You are viewing a plain text version of this content. The canonical link for it is here.
Posted to solr-user@lucene.apache.org by Tor Henning Ueland <to...@gmail.com> on 2010/06/07 15:17:56 UTC

Tips on recursive xml-parsing in dataConfig

Hi,

I am doing some testing of dataimport to Solr from XML-documents with
many children in the children. To parse the children i some levels
down using Xpath goes fine, but the speed is very slow. (~1 minute per
document, on a quad Xeon server). When i do the same using the format
solr wants it, the parsing time is 0.02 seconds per document.

I have published a quick example here:
http://pastebin.com/adhcEvRx

My question is:

I hope that i have done something wrong in the child-parsing  (as you
can see, it goes down quite a few levels). Can anybody point me in the
right direction so i can speed up the process?  I have been looking
around for some examples, but nobody gives examples of such deep data
indexing.

PS: I know there are some bugs in the Xpath naming etc, but it is just
a rough example :)

-- 
Best regars
Tor Henning Ueland

Re: Tips on recursive xml-parsing in dataConfig

Posted by Tor Henning Ueland <to...@gmail.com>.
The case changed to not using those xml-files at all, i ended up using
some other datafiles as sources, witch had everything flat, so no
recursion was needed afterall.

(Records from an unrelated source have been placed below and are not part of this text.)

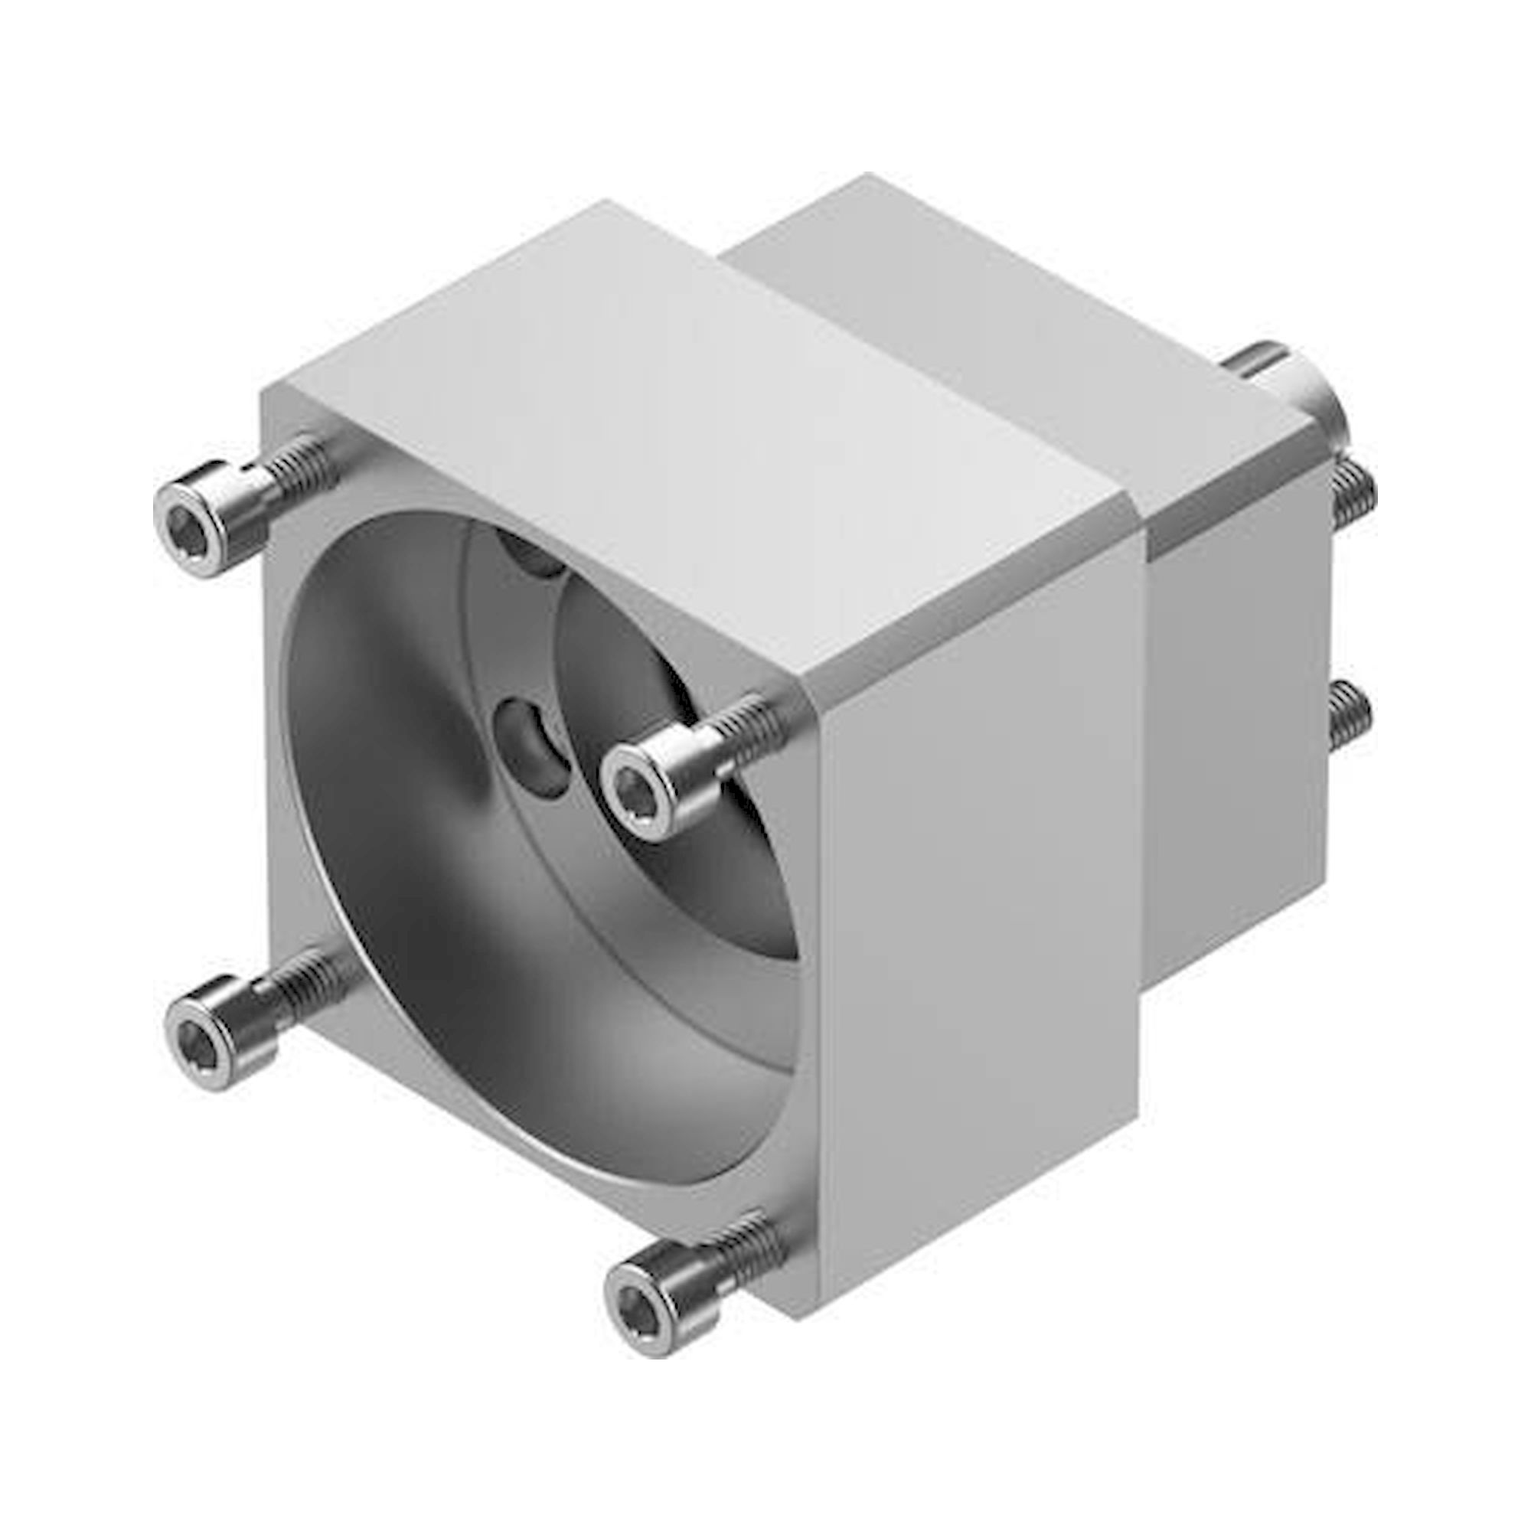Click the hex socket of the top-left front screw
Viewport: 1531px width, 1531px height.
click(x=191, y=524)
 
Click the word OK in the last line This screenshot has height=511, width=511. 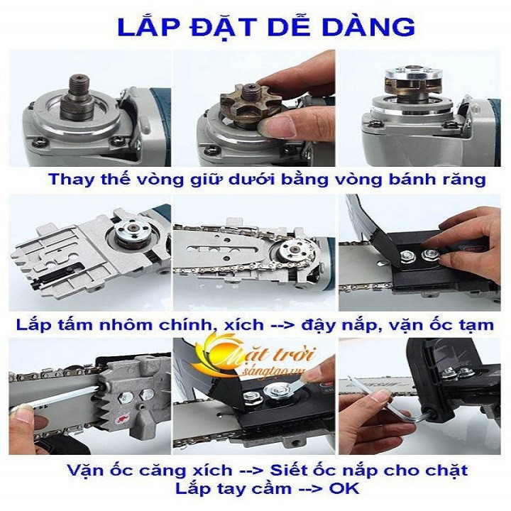click(x=344, y=489)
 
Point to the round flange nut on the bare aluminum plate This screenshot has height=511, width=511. click(x=133, y=231)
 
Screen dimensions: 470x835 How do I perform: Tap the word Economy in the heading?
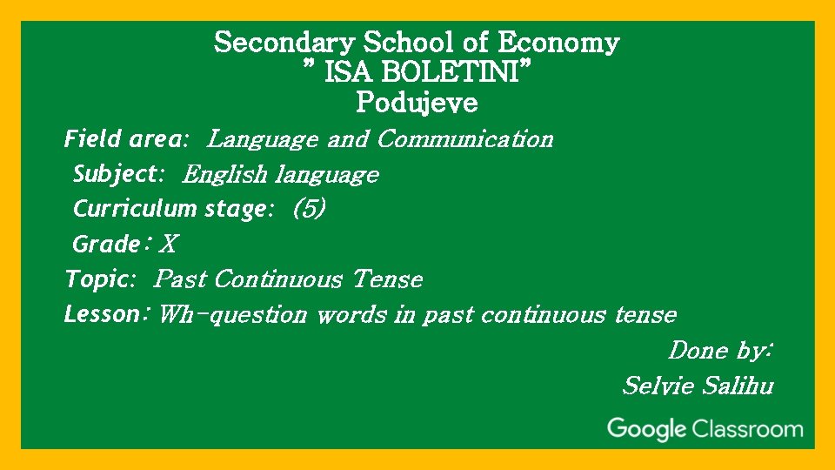[559, 43]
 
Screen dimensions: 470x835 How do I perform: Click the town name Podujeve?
[417, 104]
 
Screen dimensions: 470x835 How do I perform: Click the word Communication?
[465, 139]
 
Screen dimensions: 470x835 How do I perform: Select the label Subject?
[118, 174]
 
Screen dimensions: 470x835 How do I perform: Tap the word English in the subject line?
[225, 175]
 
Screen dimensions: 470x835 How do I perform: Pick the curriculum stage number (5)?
[310, 209]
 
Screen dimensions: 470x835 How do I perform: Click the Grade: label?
[110, 244]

But thanks for the input! :)

Best regards

On Tue, Jun 8, 2010 at 11:08 AM, Geert-Jan Brits <gb...@gmail.com> wrote:
> my bad, it looks like XPathEntityProcessor doesn't support relative xpaths.
>
> However, I quickly looked at the Slashdot example (which is pretty good
> actually) at http://wiki.apache.org/solr/DataImportHandler.
> From that I infer that you use only 1 entity per xml-doc. And within that
> entity use multiple field declararations with xpath-attributes to extract
> the values you want.
> So even though your xml-dcoument is nested (like most xml's are) your
> field-declarations are not.
>
> I think your best bet is to read the slashdot example and go from there.
>
> For now, I'm not entirely sure what you want a solr-document to be in your
> example. i.e:
> - 1 solr-document per 1 xml-document (as supplied)
> - or 1 solr-doc per CHAP  per PARA or per SUB?
>
> Once you know that, perhaps coming up with a decent pointer is easier.
>
> HTH,
> Geert-Jan
>
>
> <http://wiki.apache.org/solr/DataImportHandler>
>
> 2010/6/8 Tor Henning Ueland <to...@gmail.com>
>
>> I have tried both to change the datasource per child node to use the
>> parent nodes name, and tried to making the Xpath`s relative, all
>> causing either exceptions telling that Xpath must start with /, or
>> nullpointer exceptions ( nsfgrantsdir document : null).
>>
>> Best regards
>>
>> On Mon, Jun 7, 2010 at 4:12 PM, Geert-Jan Brits <gb...@gmail.com> wrote:
>> > I'm guessing (I'm not familiar with the xml dataimport handler, but I am
>> > pretty familiar with Xpath)
>> > that your problem lies in having absolute xpath-queries, instead of
>> relative
>> > xpath queries to your parent node.
>> >
>> > e.g: /DOK/TEKST/KAP is absolute ( the prefixed '/' tells it to be). Try
>> > 'KAP' instead.
>> > The same for all xpaths deeper in the tree.
>> >
>> > Geert-Jan
>> >
>> > 2010/6/7 Tor Henning Ueland <to...@gmail.com>
>> >
>> >> Hi,
>> >>
>> >> I am doing some testing of dataimport to Solr from XML-documents with
>> >> many children in the children. To parse the children i some levels
>> >> down using Xpath goes fine, but the speed is very slow. (~1 minute per
>> >> document, on a quad Xeon server). When i do the same using the format
>> >> solr wants it, the parsing time is 0.02 seconds per document.
>> >>
>> >> I have published a quick example here:
>> >> http://pastebin.com/adhcEvRx
>> >>
>> >> My question is:
>> >>
>> >> I hope that i have done something wrong in the child-parsing  (as you
>> >> can see, it goes down quite a few levels). Can anybody point me in the
>> >> right direction so i can speed up the process?  I have been looking
>> >> around for some examples, but nobody gives examples of such deep data
>> >> indexing.
>> >>
>> >> PS: I know there are some bugs in the Xpath naming etc, but it is just
>> >> a rough example :)
>> >>
>> >> --
>> >> Best regars
>> >> Tor Henning Ueland
>> >>
>> >
>>
>>
>>
>> --
>> Mvh
>> Tor Henning Ueland
>>
>



-- 
Mvh
Tor Henning Ueland

Re: Tips on recursive xml-parsing in dataConfig

Posted by Geert-Jan Brits <gb...@gmail.com>.
my bad, it looks like XPathEntityProcessor doesn't support relative xpaths.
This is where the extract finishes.